Yusuf Emre Akgündüz and Huzeyfe Torun

Central Bank of the Republic of Turkey, Working Paper No. 19/23, August 2019

https://www.tcmb.gov.tr/wps/wcm/connect/EN/TCMB+EN/Main+Menu/Publications/Research/Working+Paperss/2019/19-23

Review

This paper examines the impact of the sudden inflow of 2.5 million Syrian refugees into Turkey on the tasks performed by Turkish workers and the intensity of capital
employed by Turkish firms. Most Syrian refugees take low-skilled, manual jobs in the informal sector due to limited access to work permits, language and cultural barriers, and low educational attainment. Despite the unexpected nature of the refugee inflow, refugees’ choice of location may be influenced by the labor market opportunities in hosting regions. To
handle this endogeneity, the authors identify the causal effects of Syrian refugees by using the distance between the hosting cities in Turkey and hometowns in Syria in an instrumental variables approach. The analysis is based on data from the Turkish Household Labor Force Survey, as well as administrative data for all firms in the country containing balance sheets reported for tax purposes.

Key findings:

  • The refugee inflow pushed Turkish employees from manual-intensive jobs towards more complex jobs that involve abstract tasks.
  • There are heterogeneous effects by age and education.

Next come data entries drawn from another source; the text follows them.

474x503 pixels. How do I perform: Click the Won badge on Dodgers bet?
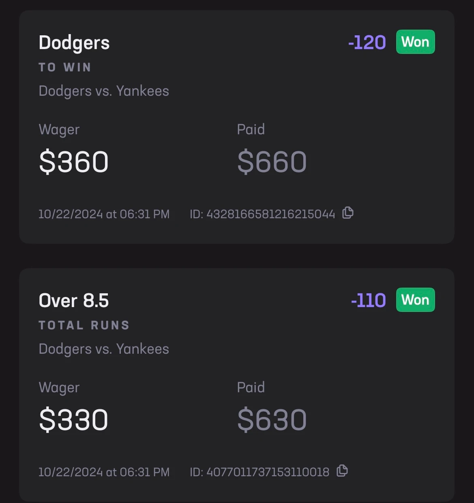coord(415,42)
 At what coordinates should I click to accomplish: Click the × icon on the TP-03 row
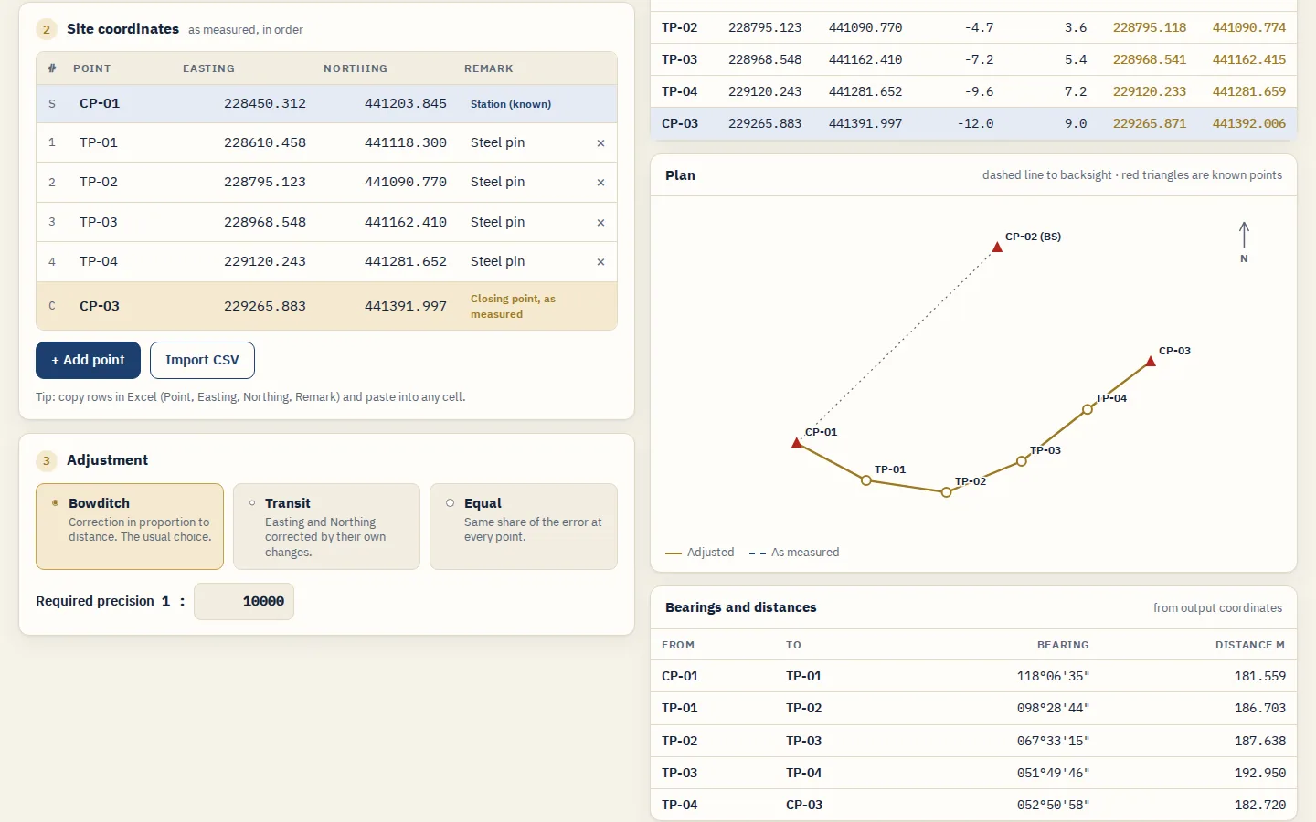pyautogui.click(x=600, y=223)
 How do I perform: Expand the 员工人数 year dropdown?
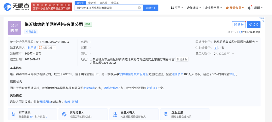233,54
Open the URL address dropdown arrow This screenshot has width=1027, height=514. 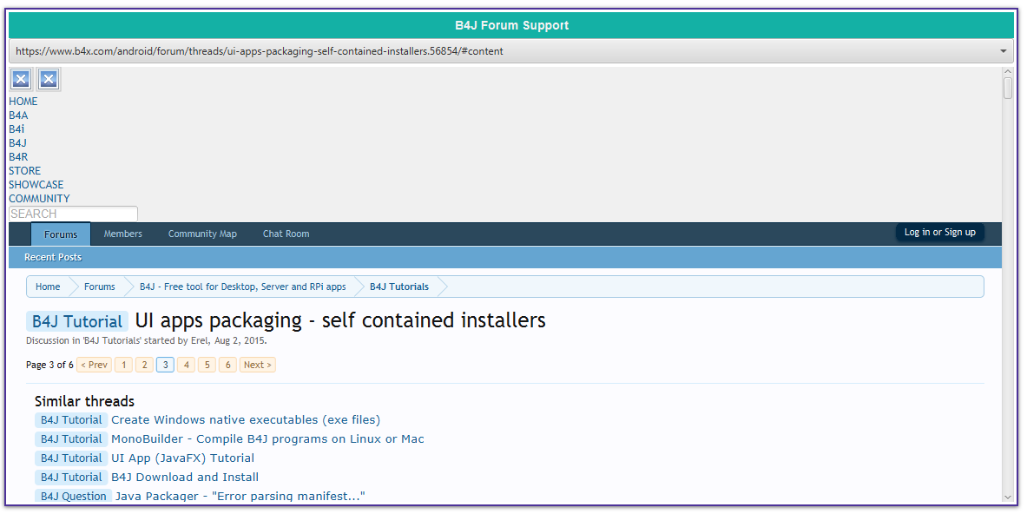pyautogui.click(x=1004, y=51)
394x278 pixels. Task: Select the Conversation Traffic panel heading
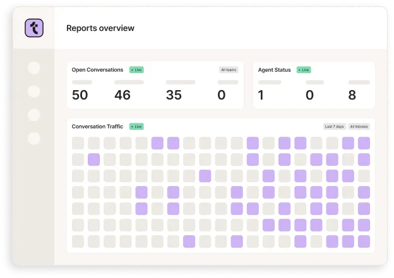(x=98, y=126)
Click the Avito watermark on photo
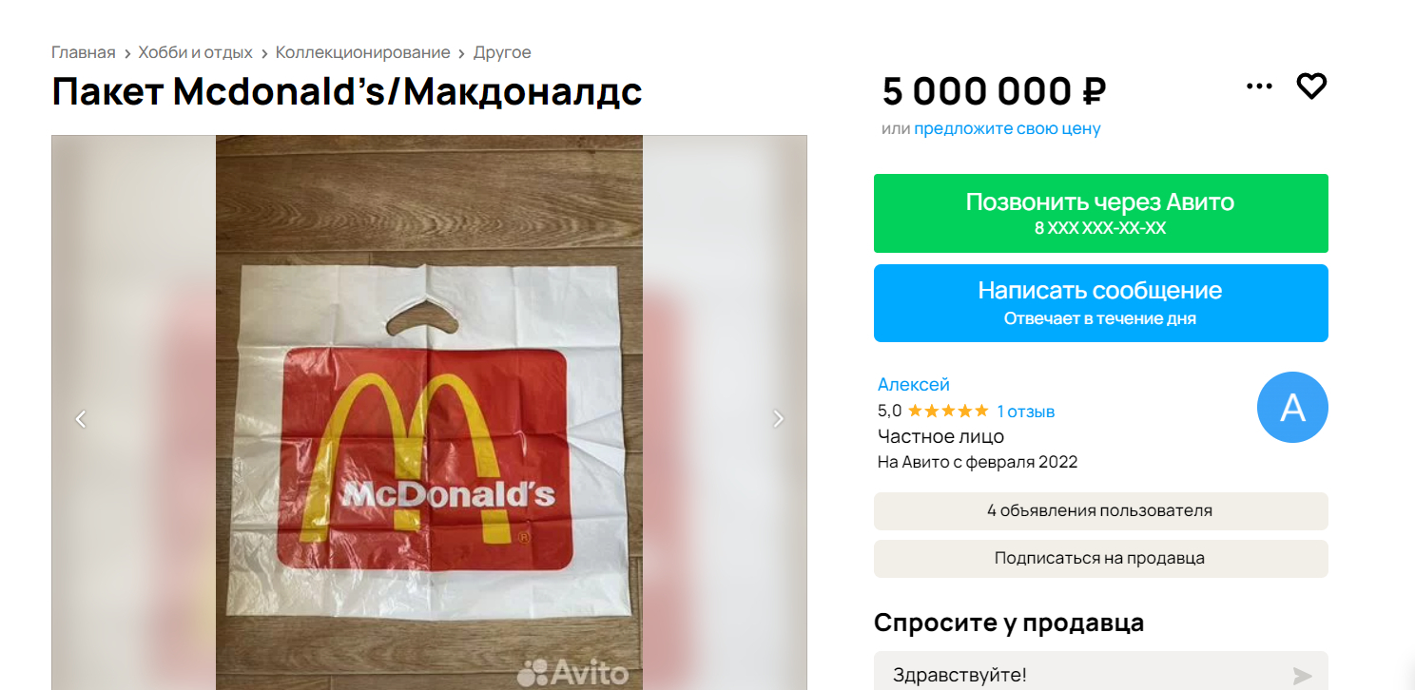The image size is (1415, 690). [x=572, y=673]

Young and highly educated natives move towards higher complexity jobs. Lower educated employees show no significant change in their tasks and also drive the negative effect on native employment—their inability to adjust to tasks that are complementary to Syrian labor inputs may explain why their employment outcomes are negative affected.
  •  On average capital intensity (the ratio of fixed assets to sales) and investment rates (annual percentage change in fixed assets) decline in refugee-hosting
    regions. This decline is concentrated among small manufacturing firms, which other studies have shown drive employment growth.

The authors conclude that low-skilled labor provided by Syrian refugees is a complement to Turkish workers’ abstract tasks and a substitute for Turkish workers’ manual tasks and capital use by Turkish firms. The adjustment to the large-scale refugee shock is rapid, varied for different skill and age groups and affects both labor tasks and capital inputs.